Should marijuana become legal on the national level, marijuana companies would be free to list their stocks on all U.S. exchanges, thereby enhancing liquidity and opening up access to many more investors. Should the growth rates for the cannabis space continue as they have in recent years, it’s likely that investors would express a keen interest in the industry.
When considering the economic benefits of legal marijuana, it’s important to think of the money that might be saved as well as revenue that could be generated through such a process. Currently, federal marijuana enforcement costs several billion dollars per year. A 2013 report by the American Civil Liberties Union found that the costs at that time were approximately $3.6 billion per year. The more states that legalize cannabis, the lower the cost of enforcement would likely be; if marijuana were to be legalized on a national level, these costs would likely drop considerably. If marijuana were removed from the list of controlled substances, far fewer court cases involving the substance would go to trial, resulting in fewer incarcerations, and, in turn, more money saved.
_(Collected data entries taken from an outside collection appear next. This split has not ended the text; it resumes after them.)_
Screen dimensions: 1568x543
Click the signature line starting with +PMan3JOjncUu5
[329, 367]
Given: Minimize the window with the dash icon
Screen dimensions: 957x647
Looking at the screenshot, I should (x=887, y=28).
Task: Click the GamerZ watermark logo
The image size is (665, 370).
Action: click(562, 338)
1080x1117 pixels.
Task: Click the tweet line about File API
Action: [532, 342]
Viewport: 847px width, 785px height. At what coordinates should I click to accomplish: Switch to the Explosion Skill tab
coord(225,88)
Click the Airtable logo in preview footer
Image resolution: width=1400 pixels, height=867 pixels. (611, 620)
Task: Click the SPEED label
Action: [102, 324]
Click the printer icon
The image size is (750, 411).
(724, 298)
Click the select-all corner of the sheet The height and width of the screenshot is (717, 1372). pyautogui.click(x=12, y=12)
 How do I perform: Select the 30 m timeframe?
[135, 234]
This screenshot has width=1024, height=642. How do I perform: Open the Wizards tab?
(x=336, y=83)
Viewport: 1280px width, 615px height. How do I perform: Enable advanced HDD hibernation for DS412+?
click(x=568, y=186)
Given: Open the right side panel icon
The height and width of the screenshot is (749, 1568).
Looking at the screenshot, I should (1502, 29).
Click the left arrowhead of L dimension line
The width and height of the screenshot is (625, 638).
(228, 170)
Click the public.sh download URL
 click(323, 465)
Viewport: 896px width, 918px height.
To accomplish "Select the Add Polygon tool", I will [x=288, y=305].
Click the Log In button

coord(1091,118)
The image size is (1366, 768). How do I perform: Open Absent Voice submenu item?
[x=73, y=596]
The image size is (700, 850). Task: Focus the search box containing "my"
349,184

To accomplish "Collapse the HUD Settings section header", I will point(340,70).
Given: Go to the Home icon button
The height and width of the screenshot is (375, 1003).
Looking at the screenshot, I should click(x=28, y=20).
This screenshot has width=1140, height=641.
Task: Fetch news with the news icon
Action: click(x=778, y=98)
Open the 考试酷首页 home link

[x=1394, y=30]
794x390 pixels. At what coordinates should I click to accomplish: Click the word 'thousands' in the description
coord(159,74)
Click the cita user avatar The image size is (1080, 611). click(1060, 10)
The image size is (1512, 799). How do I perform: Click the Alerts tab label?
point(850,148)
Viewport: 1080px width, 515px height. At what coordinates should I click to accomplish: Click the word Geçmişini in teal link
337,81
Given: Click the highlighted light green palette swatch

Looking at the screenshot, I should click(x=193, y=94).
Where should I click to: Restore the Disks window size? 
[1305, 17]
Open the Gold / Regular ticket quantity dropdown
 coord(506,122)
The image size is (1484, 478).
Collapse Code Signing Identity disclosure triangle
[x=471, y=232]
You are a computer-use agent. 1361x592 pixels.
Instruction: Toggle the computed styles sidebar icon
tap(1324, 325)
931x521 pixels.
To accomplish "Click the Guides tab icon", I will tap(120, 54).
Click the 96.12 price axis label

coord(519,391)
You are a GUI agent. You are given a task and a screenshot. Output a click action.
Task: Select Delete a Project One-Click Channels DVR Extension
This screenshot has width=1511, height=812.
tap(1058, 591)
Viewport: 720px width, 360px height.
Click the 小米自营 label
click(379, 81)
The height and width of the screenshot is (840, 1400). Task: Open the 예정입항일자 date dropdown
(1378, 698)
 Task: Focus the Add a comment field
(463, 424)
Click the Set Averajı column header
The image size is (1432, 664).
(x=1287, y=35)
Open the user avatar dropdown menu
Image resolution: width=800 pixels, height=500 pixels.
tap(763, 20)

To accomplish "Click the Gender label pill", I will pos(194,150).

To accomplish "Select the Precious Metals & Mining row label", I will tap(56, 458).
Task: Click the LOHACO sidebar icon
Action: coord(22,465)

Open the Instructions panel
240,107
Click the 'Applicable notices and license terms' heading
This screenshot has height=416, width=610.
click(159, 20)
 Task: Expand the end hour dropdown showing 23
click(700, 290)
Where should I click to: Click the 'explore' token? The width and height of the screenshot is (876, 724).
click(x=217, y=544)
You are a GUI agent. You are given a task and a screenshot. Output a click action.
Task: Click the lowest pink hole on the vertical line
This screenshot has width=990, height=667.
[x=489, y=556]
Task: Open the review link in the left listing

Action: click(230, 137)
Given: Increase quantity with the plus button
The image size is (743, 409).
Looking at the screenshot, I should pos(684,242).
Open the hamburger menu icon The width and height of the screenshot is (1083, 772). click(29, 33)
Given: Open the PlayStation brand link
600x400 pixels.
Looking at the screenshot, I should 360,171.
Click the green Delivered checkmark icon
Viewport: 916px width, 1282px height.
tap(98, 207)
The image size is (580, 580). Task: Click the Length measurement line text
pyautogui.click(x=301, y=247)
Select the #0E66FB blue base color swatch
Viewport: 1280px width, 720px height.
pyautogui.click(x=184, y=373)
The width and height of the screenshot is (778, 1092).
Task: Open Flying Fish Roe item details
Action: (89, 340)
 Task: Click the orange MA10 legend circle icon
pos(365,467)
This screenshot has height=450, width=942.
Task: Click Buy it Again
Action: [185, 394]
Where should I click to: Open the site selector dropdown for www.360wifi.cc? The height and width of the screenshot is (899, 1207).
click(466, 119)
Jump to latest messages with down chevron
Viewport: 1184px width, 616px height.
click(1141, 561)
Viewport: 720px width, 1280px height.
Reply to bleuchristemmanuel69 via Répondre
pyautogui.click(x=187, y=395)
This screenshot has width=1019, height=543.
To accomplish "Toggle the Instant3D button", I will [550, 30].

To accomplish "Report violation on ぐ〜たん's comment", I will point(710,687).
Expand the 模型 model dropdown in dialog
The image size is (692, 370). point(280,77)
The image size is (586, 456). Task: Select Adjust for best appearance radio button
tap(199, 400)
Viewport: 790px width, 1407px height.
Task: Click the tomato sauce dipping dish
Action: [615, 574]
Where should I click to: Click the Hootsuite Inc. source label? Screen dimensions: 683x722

Legalized marijuana also stands to benefit medical consumers of cannabis-based products. As marijuana becomes legal in more and more parts of the country, it’s likely that the price will drop overall as a result of commoditization. This may not immediately seem like good news for overall tax revenue or for marijuana companies looking to maximize profits. However, individuals utilizing marijuana-based products for medical treatment would stand to benefit considerably from lower prices for these items.
There is ample pushback against the idea of legalizing marijuana across the country. Critics cite the potential for confusion among law enforcement officers aiming to keep up with shifting regulations, a concern about increased homelessness or youth use of the drug, the potential for decreased property values, and much more. Some are opposed to changing the regulatory status of marijuana simply because it means a change to the status quo. All of these reasons combine to decrease the likelihood that marijuana will become legal at a national level any time soon. However, as more and more states move to individually decriminalize pot use in various ways, and as the economic benefits of a legal marijuana industry take effect, there are also many compelling reasons to consider nationwide legalization.